Il explique d'abord qu'il est très difficile, pour un développeur, de maintenir la visibilité de son titre autrement qu'en baissant son prix. Puisque les clients ne connaissent d'une application qu'un court descriptif et cinq captures d'écran au maximum, leur seul véritable critère de tri est, selon lui, le prix.
Après tout, pourquoi payer plus cher si c'est pour avoir la même chose ? Par ailleurs, il n'y a aucun moyen de savoir si une application fonctionnera vraiment, dès lors, et il est plus prudent de payer 79 centimes que quelques euros. Résultat, les applications les moins chères se vendent plus facilement, elles se retrouvent ensuite dans les listes des plus vendues et par ricochet sur la première page de l'App Store. Leur visibilité est alors très grande et elles se vendent mieux, dans un processus vertueux très simple. Si Hockenberry oublie le rôle fondamental des critiques, il n'a pas, pour autant, entièrement tort. L'achat impulsif est plus aisé sur un titre à 79 centimes qu'à 8 euros.
Si, pour conserver une visibilité, un développeur doit baisser ses prix et s'aligner sur la concurrence, cela a des conséquences très importantes sur les applications elles-mêmes. La démonstration de Hockenberry, agrémentée d'exemples chiffrés, est sans appel : pour rentabiliser une application réalisée en un mois par trois personnes, un prix de vente à 79 centimes peut suffire si l'application connaît un certain succès. Mais c'est impossible pour un gros projet représentant six à neuf mois de travail : il faudrait en vendre entre 10 000 et 15 000 par jour pendant plusieurs semaines, ce qui est, en effet, assez improbable.
Hockenberry et son équipe ne développent pas, comme ils aimeraient le faire, de gros projets, mais de petites applications qui seront sans doute vendues à ce tarif ras du sol. D'un strict point de vue financier, les risques seraient trop élevés de ne pas rentabiliser le développement. Avec le temps, le nombre d'applications augmentant sans cesse et la visibilité de chaque application devenant mécaniquement plus réduite, la perspective tant redoutée d'un "Crap Store" se fait plus prégnante.
L'avis d'Andy Finnel, un autre développeur, rejoint celui de Hockenberry tout en étant beaucoup plus radical. Il incite en effet ses pairs à tous augmenter leurs prix de manière très significative : les applications à 0,79 € devraient passer à 7,99 €, celles à 3,99 € à 13,99 €, etc.
Les développeurs doivent pouvoir vivre de leur métier, et il leur faudra forcément augmenter leurs prix de vente sur l'App Store. Avec des applications à 79 centimes, la boutique d'Apple ne peut que courir à sa perte, en devenant un repère d'applications abandonnées faute de moyens, ou de petits logiciels conçus par des amateurs pour le plaisir, ou des étudiants qui les abandonneront tout aussi rapidement. Pour que l'App Store garde son intérêt, il faudra obligatoirement que les développeurs augmentent leurs prix et que les clients acceptent de payer le prix de la pérennité de leur acquisition. En revanche Andy Finnel oublie toutes ces petites applications, parfois fort utiles, mais qui ne pourraient pas, raisonnablement, trouver preneur à plus de 79 centimes.

* Travail à faire *
1/ Recopiez un passage du texte sur les prix de l'App Store : commencez aux mots « Hockenberry et son » et arrêtez-vous après « fait plus prégnante. ».
2/ Répondez à ces questions d'après le texte sur les prix de l'App Store.
(a) Combien de captures d'écran au maximum les clients voient-ils d'une application ?
(b) Combien d'exemplaires par jour faudrait-il vendre pour rentabiliser un gros projet de six à neuf mois de travail ?
(c) À quel prix Andy Finnel veut-il faire passer les applications vendues 3,99 € ?
3/ Poursuivez le texte sur les prix de l'App Store à partir de sa dernière phrase.

* Matériel fourni *
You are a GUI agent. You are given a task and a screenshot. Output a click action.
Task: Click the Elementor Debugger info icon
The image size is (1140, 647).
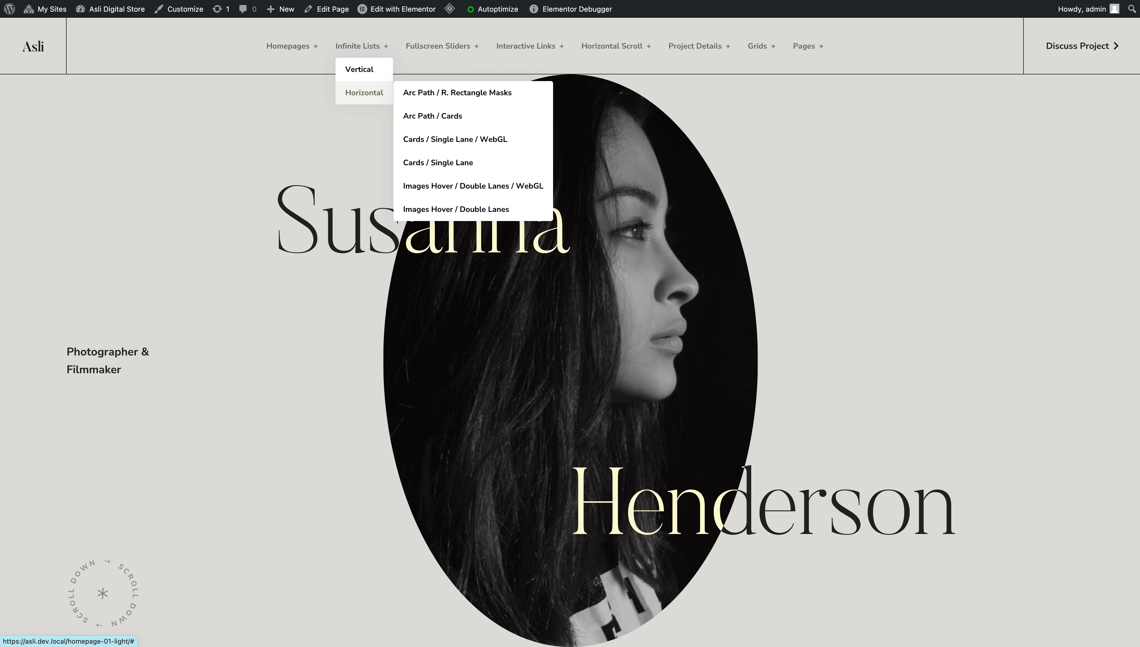534,9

* Réponses rédigées *
1/
Hockenberry et son équipe ne développent pas, comme ils aimeraient le faire, de gros projets, mais de petites applications qui seront sans doute vendues à ce tarif ras du sol. D'un strict point de vue financier, les risques seraient trop élevés de ne pas rentabiliser le développement. Avec le temps, le nombre d'applications augmentant sans cesse et la visibilité de chaque application devenant mécaniquement plus réduite, la perspective tant redoutée d'un "Crap Store" se fait plus prégnante.

2/
(a) Cinq au maximum.
(b) Entre 10 000 et 15 000 par jour, pendant plusieurs semaines.
(c) À 13,99 €.

3/
Dan Cornish, PDG de Cosential, abonde dans ce sens : selon lui, les applications proposées sur l'App Store ne seront que le fait de passionnés, plus ou moins bénévoles, mais pas de grosses entreprises qui ne pourront pas y faire suffisamment d'argent. Pour le dire autrement, l'App Store sera sans doute plein de bonnes idées, mais sans argent.
Quelles solutions ?
Hockenberry conclut sa lettre par une question : est-ce qu'Apple n'attend de l'App Store que de l'insignifiant ou veut-elle des applications sérieuses qui exploitent réellement les capacités des iPhone et iPod touch ? C'est aussi la question posée par Fraser Speirs, développeur d'Exposure, un client pour Flickr.
Il explique que les appareils mobiles d'Apple constituent une plateforme aux nombreuses possibilités, mais que les applications gratuites ou à 79 centimes seront incapables d'exploiter. Si Cupertino le voulait, ses terminaux mobiles pourraient même devenir, selon lui, de véritables ordinateurs miniatures.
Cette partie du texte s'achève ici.